National Collegiate Honors Council

 

Date of this Version

2022

Citation

Journal of the National Collegiate Honors Council, 2022, 23(1): 9–11

Comments

Copyright © 2022 Laura Barrett

Abstract

As part of the National Collegiate Honors Council’s (2022) collection of essays about the value of honors to its graduates (1967–2019), the author reflects on the personal and professional impacts of the honors experience.
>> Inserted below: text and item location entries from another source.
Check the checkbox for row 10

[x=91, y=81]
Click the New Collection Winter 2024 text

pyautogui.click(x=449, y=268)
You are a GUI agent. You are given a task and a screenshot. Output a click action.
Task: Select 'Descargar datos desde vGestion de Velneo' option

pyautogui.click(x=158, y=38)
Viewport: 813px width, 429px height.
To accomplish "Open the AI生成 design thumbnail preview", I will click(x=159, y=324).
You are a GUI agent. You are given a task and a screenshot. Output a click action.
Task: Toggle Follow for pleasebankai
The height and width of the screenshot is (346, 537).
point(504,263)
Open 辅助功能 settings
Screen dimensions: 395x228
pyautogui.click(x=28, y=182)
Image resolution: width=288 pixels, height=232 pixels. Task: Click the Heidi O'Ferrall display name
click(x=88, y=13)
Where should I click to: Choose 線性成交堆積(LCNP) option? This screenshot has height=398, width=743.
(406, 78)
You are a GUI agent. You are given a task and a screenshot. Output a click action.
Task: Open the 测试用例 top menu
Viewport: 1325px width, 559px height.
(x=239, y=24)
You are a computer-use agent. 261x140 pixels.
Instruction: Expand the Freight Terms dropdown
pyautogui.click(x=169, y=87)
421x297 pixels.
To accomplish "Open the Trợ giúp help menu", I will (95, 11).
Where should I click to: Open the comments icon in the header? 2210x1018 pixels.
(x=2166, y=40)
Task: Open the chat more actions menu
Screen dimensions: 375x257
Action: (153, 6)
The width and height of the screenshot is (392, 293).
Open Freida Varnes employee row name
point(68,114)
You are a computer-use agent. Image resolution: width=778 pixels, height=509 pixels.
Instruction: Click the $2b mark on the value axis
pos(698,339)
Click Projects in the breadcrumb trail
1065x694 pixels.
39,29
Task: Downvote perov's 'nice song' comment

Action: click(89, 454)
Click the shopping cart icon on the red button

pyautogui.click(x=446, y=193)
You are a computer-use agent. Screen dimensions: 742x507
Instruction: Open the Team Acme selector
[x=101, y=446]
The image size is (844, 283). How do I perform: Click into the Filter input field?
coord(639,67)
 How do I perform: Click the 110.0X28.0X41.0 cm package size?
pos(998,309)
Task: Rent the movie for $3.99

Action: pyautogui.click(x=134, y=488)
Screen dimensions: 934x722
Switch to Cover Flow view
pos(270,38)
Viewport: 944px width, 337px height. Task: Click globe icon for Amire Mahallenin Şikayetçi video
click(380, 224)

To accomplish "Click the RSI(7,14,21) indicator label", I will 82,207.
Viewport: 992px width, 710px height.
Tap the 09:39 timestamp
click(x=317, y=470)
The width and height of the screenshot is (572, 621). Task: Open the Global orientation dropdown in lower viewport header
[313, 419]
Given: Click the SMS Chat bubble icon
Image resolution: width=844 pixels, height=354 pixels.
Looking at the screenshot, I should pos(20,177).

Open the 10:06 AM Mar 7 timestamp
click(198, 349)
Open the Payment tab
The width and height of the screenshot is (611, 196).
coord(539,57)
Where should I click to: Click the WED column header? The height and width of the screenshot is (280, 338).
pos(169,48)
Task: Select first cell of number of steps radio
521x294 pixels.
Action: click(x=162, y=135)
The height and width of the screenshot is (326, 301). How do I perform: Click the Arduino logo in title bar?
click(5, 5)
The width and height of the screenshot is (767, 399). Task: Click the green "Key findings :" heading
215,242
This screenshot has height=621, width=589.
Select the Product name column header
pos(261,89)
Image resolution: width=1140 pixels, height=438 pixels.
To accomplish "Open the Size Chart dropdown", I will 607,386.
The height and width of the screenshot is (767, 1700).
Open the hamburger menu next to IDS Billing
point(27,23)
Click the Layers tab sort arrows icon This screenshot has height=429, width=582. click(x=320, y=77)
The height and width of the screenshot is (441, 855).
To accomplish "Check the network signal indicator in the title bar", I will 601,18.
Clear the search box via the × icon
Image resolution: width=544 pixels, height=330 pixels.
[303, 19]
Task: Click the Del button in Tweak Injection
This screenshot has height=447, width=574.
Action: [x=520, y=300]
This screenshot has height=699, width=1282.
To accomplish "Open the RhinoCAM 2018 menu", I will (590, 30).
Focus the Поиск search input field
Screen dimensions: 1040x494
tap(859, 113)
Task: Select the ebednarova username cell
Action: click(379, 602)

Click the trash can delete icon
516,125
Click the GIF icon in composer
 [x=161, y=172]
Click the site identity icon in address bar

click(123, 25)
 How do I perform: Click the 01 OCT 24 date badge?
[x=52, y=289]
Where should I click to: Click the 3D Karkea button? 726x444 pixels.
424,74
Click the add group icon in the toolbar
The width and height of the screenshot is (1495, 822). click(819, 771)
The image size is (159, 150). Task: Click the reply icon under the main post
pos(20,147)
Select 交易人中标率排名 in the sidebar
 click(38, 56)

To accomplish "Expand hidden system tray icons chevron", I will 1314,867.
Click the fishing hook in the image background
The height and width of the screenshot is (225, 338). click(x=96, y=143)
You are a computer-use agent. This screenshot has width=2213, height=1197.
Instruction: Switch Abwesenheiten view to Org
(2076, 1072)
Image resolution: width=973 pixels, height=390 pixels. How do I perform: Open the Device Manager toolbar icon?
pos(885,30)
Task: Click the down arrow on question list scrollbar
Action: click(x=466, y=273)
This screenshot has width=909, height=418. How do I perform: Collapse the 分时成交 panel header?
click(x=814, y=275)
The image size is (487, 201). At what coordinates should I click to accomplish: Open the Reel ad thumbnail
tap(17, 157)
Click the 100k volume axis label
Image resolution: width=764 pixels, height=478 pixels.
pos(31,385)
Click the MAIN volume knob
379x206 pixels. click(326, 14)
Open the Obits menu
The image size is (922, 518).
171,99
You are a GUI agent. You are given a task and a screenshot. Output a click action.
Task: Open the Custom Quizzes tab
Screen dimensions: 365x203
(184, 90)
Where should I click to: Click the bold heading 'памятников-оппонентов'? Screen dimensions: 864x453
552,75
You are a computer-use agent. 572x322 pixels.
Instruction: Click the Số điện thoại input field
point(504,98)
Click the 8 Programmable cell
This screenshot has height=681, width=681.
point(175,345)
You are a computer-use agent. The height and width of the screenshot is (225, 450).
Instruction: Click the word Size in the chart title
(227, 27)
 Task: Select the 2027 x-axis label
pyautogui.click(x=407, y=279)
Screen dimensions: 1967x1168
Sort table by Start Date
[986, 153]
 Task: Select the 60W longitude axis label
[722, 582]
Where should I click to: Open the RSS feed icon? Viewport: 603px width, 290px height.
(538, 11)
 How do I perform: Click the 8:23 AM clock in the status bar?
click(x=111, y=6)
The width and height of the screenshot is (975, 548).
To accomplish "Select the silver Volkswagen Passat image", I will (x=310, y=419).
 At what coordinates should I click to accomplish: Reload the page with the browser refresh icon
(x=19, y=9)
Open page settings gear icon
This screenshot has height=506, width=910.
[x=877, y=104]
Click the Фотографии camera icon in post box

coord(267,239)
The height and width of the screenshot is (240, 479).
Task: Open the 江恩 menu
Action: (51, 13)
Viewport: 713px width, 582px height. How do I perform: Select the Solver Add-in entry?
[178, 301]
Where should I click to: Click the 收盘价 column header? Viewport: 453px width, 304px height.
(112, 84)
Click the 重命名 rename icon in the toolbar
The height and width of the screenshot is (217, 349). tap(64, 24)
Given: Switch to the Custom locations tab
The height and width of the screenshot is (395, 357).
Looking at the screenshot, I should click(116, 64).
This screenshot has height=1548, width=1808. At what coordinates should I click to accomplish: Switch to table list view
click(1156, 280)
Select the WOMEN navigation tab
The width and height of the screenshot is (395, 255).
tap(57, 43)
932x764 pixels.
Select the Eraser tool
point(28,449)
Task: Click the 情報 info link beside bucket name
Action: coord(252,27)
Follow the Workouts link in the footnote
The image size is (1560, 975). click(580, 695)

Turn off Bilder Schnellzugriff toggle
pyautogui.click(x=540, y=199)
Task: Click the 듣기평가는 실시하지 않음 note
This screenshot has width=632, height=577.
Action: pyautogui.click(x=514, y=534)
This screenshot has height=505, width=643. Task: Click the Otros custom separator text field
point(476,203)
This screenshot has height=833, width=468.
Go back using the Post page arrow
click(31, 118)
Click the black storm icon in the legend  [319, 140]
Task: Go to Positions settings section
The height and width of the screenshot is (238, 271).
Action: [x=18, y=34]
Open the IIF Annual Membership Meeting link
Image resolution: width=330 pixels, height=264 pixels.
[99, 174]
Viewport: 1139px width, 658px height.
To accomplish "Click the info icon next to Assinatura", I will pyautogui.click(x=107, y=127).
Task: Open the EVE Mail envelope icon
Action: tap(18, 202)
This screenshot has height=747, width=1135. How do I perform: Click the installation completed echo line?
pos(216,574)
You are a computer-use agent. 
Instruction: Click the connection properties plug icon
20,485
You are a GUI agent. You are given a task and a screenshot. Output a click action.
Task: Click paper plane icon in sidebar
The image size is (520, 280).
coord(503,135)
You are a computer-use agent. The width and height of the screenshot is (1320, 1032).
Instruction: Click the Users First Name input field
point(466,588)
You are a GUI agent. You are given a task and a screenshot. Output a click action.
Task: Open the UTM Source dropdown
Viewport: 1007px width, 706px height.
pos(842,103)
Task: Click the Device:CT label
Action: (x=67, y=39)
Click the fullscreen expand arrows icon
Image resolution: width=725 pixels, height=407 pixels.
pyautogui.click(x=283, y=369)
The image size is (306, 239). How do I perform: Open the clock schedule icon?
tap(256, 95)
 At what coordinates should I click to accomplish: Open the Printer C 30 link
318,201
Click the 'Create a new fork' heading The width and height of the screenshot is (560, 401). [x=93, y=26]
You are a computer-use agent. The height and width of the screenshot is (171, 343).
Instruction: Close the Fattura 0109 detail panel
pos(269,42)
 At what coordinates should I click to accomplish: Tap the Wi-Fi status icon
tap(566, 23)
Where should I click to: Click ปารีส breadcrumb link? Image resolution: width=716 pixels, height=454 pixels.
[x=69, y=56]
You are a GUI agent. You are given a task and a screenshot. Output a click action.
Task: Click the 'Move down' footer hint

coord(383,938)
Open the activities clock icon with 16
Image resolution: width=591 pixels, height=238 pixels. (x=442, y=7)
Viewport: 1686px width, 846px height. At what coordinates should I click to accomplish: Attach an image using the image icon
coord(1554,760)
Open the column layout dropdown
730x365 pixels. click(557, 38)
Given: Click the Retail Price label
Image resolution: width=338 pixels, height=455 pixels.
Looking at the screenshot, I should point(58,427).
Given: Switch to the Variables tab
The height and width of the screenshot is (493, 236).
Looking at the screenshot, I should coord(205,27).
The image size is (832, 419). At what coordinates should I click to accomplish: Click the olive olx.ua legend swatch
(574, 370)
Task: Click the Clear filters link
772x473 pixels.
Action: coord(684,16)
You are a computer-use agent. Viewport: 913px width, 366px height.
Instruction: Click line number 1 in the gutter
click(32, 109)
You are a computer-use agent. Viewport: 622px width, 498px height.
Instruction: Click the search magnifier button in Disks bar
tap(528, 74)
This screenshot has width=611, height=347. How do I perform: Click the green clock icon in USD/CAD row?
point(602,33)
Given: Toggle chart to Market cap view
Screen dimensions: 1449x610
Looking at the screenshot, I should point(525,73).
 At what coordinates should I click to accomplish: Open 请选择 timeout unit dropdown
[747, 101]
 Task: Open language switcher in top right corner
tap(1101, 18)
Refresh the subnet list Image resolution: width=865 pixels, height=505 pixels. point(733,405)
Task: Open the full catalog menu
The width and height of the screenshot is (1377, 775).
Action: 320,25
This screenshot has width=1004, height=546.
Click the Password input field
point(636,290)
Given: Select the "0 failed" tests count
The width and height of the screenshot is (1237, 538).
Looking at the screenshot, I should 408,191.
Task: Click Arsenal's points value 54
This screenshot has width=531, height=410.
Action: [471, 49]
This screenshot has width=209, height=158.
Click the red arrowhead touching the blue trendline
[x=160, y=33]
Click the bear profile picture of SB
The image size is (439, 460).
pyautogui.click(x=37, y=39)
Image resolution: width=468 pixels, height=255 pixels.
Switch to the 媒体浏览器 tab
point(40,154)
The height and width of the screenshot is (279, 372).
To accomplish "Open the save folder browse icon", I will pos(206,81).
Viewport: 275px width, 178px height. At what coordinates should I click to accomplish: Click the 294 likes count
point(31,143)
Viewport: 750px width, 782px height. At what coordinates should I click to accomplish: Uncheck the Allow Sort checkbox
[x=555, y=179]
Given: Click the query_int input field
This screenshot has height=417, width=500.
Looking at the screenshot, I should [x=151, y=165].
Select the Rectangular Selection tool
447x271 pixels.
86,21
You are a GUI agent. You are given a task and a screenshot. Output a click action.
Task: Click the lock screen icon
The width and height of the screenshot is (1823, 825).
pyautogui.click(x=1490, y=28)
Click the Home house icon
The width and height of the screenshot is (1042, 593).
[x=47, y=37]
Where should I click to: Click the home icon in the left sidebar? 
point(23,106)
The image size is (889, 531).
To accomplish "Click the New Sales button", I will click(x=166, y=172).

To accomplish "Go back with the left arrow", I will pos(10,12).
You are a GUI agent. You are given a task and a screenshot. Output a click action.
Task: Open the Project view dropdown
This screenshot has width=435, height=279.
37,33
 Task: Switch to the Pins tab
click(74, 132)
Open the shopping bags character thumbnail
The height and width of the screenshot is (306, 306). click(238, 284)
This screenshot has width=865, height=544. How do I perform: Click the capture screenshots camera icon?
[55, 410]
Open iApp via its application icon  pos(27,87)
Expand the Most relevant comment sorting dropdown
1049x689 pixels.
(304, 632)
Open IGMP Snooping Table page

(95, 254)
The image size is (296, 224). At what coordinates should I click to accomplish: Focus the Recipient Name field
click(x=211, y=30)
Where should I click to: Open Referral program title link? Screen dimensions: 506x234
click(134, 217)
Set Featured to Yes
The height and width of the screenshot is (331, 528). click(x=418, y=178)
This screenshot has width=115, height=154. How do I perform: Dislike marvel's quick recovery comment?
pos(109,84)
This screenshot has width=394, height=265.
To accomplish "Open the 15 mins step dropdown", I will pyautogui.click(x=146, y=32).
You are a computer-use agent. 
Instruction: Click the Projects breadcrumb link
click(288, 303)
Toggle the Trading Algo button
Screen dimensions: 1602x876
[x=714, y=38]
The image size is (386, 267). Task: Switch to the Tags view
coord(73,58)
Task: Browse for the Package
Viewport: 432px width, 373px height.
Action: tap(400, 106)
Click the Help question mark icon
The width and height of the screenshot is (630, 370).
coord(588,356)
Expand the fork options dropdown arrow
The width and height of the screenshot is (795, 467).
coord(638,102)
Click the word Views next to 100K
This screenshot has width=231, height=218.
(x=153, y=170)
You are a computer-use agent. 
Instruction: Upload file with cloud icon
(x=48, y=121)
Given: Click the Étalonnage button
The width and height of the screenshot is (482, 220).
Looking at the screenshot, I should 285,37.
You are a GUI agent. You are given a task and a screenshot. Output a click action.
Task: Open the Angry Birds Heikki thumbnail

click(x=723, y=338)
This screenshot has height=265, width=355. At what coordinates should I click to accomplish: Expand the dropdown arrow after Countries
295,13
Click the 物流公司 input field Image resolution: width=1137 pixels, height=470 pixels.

The word of the year, as my LIU Brooklyn Honors Program peers and I would identify it in 1979, was “juxtaposition,” not a word I was very familiar with before entering college but one that was tossed about with abandon by professors in my first-year seminars (including Bernice Braid, director and co-founder of the LIU Brooklyn Honors Program) and that would become a close friend by my spring essay on Madame Bovary. Seeing things in relation to each other would prove to be an important feature in my education. As a first-generation college student, I had little forewarning about what college would hold in store. My selection of an undergraduate institution was pragmatic, chosen primarily because of a generous scholarship and proximity to home, where I continued to live during my undergraduate years. Uninspired reasons perhaps, but the outcome proved fortuitous. Those team-taught seminars in literature, history, and philosophy, capped at 16 to encourage robust participation, were the single most important part of my undergraduate education. The courses, which met consecutively thrice weekly, shared a theme and kept pace with each other, marching through historical periods, allowing us to see the connections among the disciplines and demonstrating how ideas manifested in events and artistic creation. Once a month or so, three cohorts of students met together along with six professors to discuss the places where these disciplines overlapped, but to be honest the imbrications were everpresent, encouraging the students to see how ideology erupts in art and vice versa.